§ SELECTED TEXT:
For decades, paleontologists have debated whether Tanystropheus lived on land or in the water. Researchers have found a number of small Tanystropheus skeletons that reached about five feet in length and had three-pointed, leaf shaped teeth. But other scientists have also found larger Tanystropheus skeletons 20 feet in length including the tail, with the neck alone accounting for 10 feet. The large Tanystropheus specimens have conical fangs that curve backwards and the remains of fish and squid-like creatures have been found in their stomachs.
Researchers thought that perhaps the smaller version of Tanystropheus was a land-dwelling juvenile that grew differently shaped teeth when it reached adulthood. This happens with some present-day reptiles; young Nile monitor lizards have pointy teeth while adults have teeth specialized for crushing, Rieppel says.
Until now, the skulls belonging to the larger version of Tanystropheus have been difficult to study in detail because the fossils were compacted by the surrounding sediments. “It’s as if you pressed plants between two books,” Rieppel says. “The individual bones are fairly intact, but all compressed and flattened.”
To get around this problem, Rieppel’s team took CT scans of a large Tanystropheus skull collected from Monte San Giorgio in Switzerland, which lies near the border with Italy. They then used the scans to create a three-dimensional digital reconstruction of the skull. They noticed several adaptations for an aquatic lifestyle, including nostrils located on top of the reptile’s snout rather than at the tip. “This makes it easier to catch air as you pop your head out of the water,” Rieppel says.
Additionally, the skull had a more flattened shape than smaller Tanystropheus skulls, which would have reduced drag as it moved through the water. In the large skull, the curving teeth had an interlocking arrangement that would have made an ideal “fish-trap,” the scientists say.

§ REQUIRED TASKS:
1 > List every length in feet that the Tanystropheus text gives.
2 > Repeat word for word the stretch of the Tanystropheus text from "Researchers thought that" through "crushing, Rieppel says.".
3 > Carry on the Tanystropheus text from its last sentence.

§ DATASET ROWS:
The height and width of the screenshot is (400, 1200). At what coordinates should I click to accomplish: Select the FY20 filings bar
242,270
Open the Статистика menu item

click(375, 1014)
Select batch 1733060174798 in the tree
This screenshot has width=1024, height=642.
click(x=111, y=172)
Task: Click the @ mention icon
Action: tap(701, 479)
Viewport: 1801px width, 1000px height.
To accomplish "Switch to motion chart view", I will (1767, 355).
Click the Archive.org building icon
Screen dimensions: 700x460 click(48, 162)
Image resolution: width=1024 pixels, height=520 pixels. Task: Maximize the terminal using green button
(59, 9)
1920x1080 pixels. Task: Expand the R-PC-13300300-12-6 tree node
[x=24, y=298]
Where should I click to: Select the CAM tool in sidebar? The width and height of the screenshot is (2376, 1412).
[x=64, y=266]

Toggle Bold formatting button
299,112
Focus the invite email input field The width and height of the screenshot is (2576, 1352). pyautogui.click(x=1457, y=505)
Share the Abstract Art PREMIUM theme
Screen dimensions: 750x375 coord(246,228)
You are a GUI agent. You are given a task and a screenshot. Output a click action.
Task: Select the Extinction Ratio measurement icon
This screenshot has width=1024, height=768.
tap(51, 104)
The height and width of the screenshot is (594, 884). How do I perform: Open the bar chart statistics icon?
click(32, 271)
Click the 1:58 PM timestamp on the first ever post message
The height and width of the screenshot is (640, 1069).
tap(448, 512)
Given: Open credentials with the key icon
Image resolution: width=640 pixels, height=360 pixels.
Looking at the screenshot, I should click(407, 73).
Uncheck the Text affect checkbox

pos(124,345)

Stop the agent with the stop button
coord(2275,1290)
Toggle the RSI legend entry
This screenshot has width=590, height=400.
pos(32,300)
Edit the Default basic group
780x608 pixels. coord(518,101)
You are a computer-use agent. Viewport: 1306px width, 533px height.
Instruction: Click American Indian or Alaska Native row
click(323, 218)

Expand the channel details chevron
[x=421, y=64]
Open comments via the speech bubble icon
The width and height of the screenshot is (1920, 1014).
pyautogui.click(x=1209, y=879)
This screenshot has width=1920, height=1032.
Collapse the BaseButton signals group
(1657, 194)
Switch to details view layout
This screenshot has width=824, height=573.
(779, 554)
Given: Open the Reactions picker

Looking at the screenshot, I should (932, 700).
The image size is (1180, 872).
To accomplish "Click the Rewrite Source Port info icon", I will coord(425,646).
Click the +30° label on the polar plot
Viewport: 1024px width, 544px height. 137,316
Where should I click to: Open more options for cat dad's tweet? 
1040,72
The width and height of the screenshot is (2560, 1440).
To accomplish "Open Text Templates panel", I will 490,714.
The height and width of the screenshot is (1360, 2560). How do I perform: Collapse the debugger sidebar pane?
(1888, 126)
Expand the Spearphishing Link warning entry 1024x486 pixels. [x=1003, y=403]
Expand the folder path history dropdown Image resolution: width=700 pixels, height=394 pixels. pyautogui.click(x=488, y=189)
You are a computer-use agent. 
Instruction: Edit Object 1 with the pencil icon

§ ANSWERS TO THE EXERCISE:
1 > about five feet, 20 feet, 10 feet

2 >
Researchers thought that perhaps the smaller version of Tanystropheus was a land-dwelling juvenile that grew differently shaped teeth when it reached adulthood. This happens with some present-day reptiles; young Nile monitor lizards have pointy teeth while adults have teeth specialized for crushing, Rieppel says.

3 >
The researchers also examined fine slices of limb bones from two smaller Tanystropheus skeletons from Monte San Giorgio under the microscope to determine if they were youngsters. Reptile bones contain growth rings, which like tree rings can be used to estimate age; wide growth rings are a sign of quickly-growing bone. The researchers found numerous and closely spaced growth rings within the Tanystropheus bones, indicating that the animals had reached their mature size.
The team concluded that the large and miniature versions of Tanystropheus were two separate species. The small version kept its original name: Tanystropheus longobardicus. The researchers dubbed the larger species Tanystropheus hydroides, after the serpentine-necked hydra of Greek mythology.
The two kinds of Tanystropheus may have both been largely aquatic and occupied the same shallow waters and lagoons without having to compete for dinner. “This long neck is very difficult to carry around on land,” Rieppel notes.
The smaller Tanystropheus might have hunted shrimp and other soft-shelled invertebrates. For Tanystropheus hydroides, having an excessively long, slender neck and small head might have enabled it to approach its prey stealthily, or allowed the potential catch to unwittingly venture close.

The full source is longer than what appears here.